◆ Problem set ◆
**1.** From the passage on reparations to descendants, list each people, place, and animal species that it mentions by name.
**2.** In the passage on reparations to descendants, what year is given for the United Nations resolution on the right to a remedy and reparation?
**3.** Reproduce word for word the part of the passage on reparations to descendants that begins at the words "Clearly we cannot" and stops after "the Heath Hen.".

Living descendants of the victims of historical injustices (including descendants of indirect victims who suffered collateral damages) are another potential source of legitimate claimants to reparations. For example, the United Nations 2005 resolution, “Basic Principles and Guidelines on the Right to a Remedy and Reparation for Victims of Gross Violations of International Human Rights Law and Serious Violations of International Humanitarian Law”, states that “where appropriate, and in accordance with domestic law, the term ‘victim’ also includes the immediate family or dependants of the direct victim” (United Nations 2005). In practice, legal enforcement is piecemeal and highly variable, however the principle that descendants have legitimate moral claims for reparations for wrongs done their predecessors is widely accepted. There are at least two ways one might apply this principle to the case of the Beothuk. First one could follow up reports from the coastal Mi’kmaq that many Beothuk fled Newfoundland before the final dissolution of their community. It may yet be possible to identify descendants of these refugees who would have a moral claim to reparations. Second, one could follow up on the effects of the dissolution of the Beothuk community on its Mi’kmaq neighbors. Losing access to a former trading partner very likely had negative consequences for neighboring Mi’kmaq communities, undermining their welfare and social and economic independence. If so, then in virtue of this collateral damage, descendants of these Mi’kmaq families would have a moral claim to material reparations.

Clearly we cannot use the first of these two strategies to generate reparations claims on behalf of extinct species, such as the Heath Hen, which have no descendants. Nevertheless, the second could potentially warrant moral claims for some non-human species affected by the anthropogenic extinctions of others. Imagine the human practices responsible for the Heath Hen’s demise inadvertently harmed other sentient species in ways that continue to depress their descendants’ abilities to maintain their populations. Alternately, imagine the Heath Hen provided ecosystem services important to a second species whose numbers have been depressed ever since the Heath Hen disappeared. In each scenario, there would be descendants of individuals who had suffered collateral damages, directly or indirectly, from the culpable harm done the Heath Hen.

◆ Data extract ◆
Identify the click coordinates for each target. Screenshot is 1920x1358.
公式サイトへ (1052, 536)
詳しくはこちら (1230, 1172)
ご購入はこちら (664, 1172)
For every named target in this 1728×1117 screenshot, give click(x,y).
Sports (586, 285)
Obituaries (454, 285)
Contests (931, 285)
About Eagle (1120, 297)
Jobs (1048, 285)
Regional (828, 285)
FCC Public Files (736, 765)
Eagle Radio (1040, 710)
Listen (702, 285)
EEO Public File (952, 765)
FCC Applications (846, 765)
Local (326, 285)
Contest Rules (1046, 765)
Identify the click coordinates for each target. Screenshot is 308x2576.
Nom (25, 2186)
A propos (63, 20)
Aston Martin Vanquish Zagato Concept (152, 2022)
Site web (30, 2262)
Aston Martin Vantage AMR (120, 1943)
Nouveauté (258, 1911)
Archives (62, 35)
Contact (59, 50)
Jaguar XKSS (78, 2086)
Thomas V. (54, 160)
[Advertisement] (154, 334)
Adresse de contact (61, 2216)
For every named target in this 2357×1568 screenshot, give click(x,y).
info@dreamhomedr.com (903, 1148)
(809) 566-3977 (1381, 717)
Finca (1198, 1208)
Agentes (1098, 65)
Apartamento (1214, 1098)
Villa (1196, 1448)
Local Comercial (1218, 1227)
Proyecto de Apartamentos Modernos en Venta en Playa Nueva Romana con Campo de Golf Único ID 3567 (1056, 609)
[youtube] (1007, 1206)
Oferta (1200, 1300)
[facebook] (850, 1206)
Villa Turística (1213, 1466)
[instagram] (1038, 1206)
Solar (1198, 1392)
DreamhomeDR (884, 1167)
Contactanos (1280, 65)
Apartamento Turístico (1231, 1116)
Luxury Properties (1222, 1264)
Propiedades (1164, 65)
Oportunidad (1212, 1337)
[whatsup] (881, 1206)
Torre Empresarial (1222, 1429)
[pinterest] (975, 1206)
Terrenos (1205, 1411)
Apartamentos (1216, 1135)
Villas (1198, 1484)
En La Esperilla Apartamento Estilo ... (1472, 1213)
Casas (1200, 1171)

◆ Solutions to each task ◆
**1.** Beothuk, Mi'kmaq, Newfoundland, Heath Hen

**2.** 2005

**3.**
Clearly we cannot use the first of these two strategies to generate reparations claims on behalf of extinct species, such as the Heath Hen, which have no descendants. Nevertheless, the second could potentially warrant moral claims for some non-human species affected by the anthropogenic extinctions of others. Imagine the human practices responsible for the Heath Hen’s demise inadvertently harmed other sentient species in ways that continue to depress their descendants’ abilities to maintain their populations. Alternately, imagine the Heath Hen provided ecosystem services important to a second species whose numbers have been depressed ever since the Heath Hen disappeared. In each scenario, there would be descendants of individuals who had suffered collateral damages, directly or indirectly, from the culpable harm done the Heath Hen.